Thursday, January 14, 2010

Sense and Sensibility and Sea Monsters



Sense and Sensability and Sea Monsters by Jane Austen and Ben H. Winters.

Won in a giveaway from Ashley at Ashley's Library.

*** "Ridiculous!"









I love Austen's narrator's voice. In all her novels, I enjoy the gentle irony she writes with as she describes her characters, with all their quirks and eccentricities; their faults and failings. She always stops just short of mocking her characters, and allows you to laugh with her at their pride, selfishness and sillyness.

Winters does not bother stopping short of mockery. He leaps right over the line, heads straight past sillyness and ends up firmly in the territory of the ridiculous.

The "Alteration", an unexplained but often hypothesised about event in history, has caused sea creatures and humans to be at war. It's eat-or-be-eaten! Thus a pleasant beachside party of "tiki dances, crawfish fries and bonfires", swiftly becomes a situation of life and death, as a jellyfish "twice the size of the largest man present", "demonstrating itself to be faster than any creature lacking legs or other apparent means of locomotion ought naturally to be", advance on the party with the intent of consuming whomever it can catch. All the families enjoy a variety of seafood at every meal, and travel by sea has become dangerous indeed! Even a pleasant ramble renders one in danger of attack by giant octopus, if you are unfortunate enough to stumble into the brook!

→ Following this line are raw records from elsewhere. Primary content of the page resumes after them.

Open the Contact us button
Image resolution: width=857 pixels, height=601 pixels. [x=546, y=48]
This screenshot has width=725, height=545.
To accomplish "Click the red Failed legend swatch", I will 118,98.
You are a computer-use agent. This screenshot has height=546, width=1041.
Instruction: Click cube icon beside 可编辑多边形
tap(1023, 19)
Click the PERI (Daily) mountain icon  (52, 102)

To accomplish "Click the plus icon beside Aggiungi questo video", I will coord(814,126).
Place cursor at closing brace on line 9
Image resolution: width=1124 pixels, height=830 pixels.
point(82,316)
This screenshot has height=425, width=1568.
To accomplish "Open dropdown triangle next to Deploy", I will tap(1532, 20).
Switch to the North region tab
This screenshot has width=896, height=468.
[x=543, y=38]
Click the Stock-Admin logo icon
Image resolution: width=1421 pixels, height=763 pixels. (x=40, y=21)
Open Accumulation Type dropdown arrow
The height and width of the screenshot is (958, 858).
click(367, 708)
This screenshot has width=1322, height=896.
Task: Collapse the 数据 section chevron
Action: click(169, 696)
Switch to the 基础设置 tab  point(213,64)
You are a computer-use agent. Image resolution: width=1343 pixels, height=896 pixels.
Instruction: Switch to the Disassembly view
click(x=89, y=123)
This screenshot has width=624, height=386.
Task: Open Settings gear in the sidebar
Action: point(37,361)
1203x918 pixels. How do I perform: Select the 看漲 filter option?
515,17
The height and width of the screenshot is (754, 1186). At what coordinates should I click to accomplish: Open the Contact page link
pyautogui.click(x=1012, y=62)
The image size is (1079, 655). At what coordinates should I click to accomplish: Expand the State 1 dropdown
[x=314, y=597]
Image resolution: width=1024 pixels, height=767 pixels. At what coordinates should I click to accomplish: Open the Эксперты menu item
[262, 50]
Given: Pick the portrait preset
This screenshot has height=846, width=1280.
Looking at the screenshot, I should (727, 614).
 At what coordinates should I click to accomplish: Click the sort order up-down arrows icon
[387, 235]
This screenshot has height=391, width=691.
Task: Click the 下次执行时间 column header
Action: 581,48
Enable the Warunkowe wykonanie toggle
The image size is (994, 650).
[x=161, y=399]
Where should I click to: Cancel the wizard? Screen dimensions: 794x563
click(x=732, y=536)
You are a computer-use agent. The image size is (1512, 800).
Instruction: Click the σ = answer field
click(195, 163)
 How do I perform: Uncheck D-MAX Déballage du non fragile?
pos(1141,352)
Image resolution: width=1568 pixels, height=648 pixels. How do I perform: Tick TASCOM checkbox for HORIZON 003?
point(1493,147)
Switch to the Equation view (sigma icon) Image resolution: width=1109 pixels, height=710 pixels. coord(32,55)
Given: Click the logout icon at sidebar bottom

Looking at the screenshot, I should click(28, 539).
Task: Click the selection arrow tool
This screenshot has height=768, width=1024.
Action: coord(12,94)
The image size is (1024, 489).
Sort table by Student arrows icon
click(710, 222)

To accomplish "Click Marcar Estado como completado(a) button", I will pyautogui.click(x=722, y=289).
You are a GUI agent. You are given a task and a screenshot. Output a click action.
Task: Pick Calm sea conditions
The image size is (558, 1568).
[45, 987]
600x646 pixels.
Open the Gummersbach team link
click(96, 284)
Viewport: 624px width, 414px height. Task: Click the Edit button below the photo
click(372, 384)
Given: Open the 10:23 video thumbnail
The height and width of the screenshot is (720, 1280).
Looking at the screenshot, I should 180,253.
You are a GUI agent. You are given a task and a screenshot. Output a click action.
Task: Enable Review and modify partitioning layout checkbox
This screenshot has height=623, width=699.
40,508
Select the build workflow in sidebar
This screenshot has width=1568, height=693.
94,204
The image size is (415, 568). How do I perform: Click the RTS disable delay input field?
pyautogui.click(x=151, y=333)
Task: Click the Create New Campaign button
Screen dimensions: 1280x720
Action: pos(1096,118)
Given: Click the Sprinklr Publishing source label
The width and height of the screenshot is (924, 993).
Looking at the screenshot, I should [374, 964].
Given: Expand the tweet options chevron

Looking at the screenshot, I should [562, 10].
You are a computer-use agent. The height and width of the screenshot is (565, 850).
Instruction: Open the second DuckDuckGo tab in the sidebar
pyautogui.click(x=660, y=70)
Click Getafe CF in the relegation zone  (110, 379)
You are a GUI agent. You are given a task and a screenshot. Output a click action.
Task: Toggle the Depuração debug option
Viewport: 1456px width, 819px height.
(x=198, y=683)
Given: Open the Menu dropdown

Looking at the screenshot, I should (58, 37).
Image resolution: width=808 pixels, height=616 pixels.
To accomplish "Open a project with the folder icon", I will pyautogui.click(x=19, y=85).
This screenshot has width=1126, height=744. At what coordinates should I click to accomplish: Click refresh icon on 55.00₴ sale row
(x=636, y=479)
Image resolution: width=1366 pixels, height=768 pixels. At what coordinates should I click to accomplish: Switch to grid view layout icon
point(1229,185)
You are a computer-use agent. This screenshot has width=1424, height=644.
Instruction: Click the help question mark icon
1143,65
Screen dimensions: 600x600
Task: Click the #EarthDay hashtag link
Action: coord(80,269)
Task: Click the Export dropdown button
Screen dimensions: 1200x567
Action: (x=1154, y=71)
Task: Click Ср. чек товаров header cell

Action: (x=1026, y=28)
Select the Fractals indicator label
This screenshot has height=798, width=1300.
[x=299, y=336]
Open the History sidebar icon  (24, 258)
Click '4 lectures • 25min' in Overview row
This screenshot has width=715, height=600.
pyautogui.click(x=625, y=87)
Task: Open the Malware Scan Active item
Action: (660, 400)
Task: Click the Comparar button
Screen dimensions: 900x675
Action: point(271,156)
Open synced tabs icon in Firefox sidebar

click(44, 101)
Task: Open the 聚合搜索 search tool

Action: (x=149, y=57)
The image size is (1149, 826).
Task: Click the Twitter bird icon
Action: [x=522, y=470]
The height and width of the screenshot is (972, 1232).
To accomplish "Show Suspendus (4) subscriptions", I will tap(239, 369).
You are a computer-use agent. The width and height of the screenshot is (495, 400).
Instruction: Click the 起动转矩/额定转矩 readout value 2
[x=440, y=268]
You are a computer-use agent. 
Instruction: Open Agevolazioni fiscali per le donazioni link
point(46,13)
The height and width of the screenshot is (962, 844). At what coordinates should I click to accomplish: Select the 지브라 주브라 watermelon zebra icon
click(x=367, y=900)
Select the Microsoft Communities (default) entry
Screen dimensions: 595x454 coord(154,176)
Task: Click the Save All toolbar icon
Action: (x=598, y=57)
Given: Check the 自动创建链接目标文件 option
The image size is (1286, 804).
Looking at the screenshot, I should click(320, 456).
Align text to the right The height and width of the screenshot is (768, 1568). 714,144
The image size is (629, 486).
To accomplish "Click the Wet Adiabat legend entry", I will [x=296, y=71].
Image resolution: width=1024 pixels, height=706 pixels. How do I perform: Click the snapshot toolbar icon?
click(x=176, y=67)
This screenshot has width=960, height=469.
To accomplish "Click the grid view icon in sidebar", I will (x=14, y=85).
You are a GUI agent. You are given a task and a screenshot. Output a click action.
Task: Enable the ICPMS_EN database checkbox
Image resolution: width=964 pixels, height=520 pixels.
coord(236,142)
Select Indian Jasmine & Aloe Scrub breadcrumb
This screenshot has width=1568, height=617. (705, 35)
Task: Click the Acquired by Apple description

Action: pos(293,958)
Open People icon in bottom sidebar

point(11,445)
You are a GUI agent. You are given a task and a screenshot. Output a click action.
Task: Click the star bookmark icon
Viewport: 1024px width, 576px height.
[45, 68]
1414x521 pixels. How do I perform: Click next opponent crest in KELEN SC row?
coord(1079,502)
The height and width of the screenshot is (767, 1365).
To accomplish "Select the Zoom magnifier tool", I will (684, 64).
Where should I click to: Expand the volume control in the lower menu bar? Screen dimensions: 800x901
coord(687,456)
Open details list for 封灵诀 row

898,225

This book follows the general plot and characterisation of Sense and Sensibility, while adding sea witches, pirates, and a fellow suffering from a cruel affliction, the addition of "a set of long squishy tentacles protruding grotesquely from his face". The difficulties of life in the "altered" Britain has also caused the characters to become adept at defending themselves from murderous sea creatures: says Marianne, "Margaret, we will walk here at least two hours, and if we are set upon by any sort of man-beast with lobster claws, I shall swiftly butcher it with this pickaxe I brought for that purpose".

Winters has also added a bit of steampunk (Victorian science fiction) to the book, by introducing Sub-Marine Station Beta, an undersea city ("the greatest engineering triumph of human history since the Roman aqueducts") where the fashionable set enjoy "undersea pleasure gardens and aquatic exhibition halls".

Did I enjoy this book? Yes I did, but I found that I had to read it in small doses. You have to enjoy silliness to enjoy this book, and occasionally the ridiculous factor got a little too high for me. If you enjoy Austen, it's worth a try.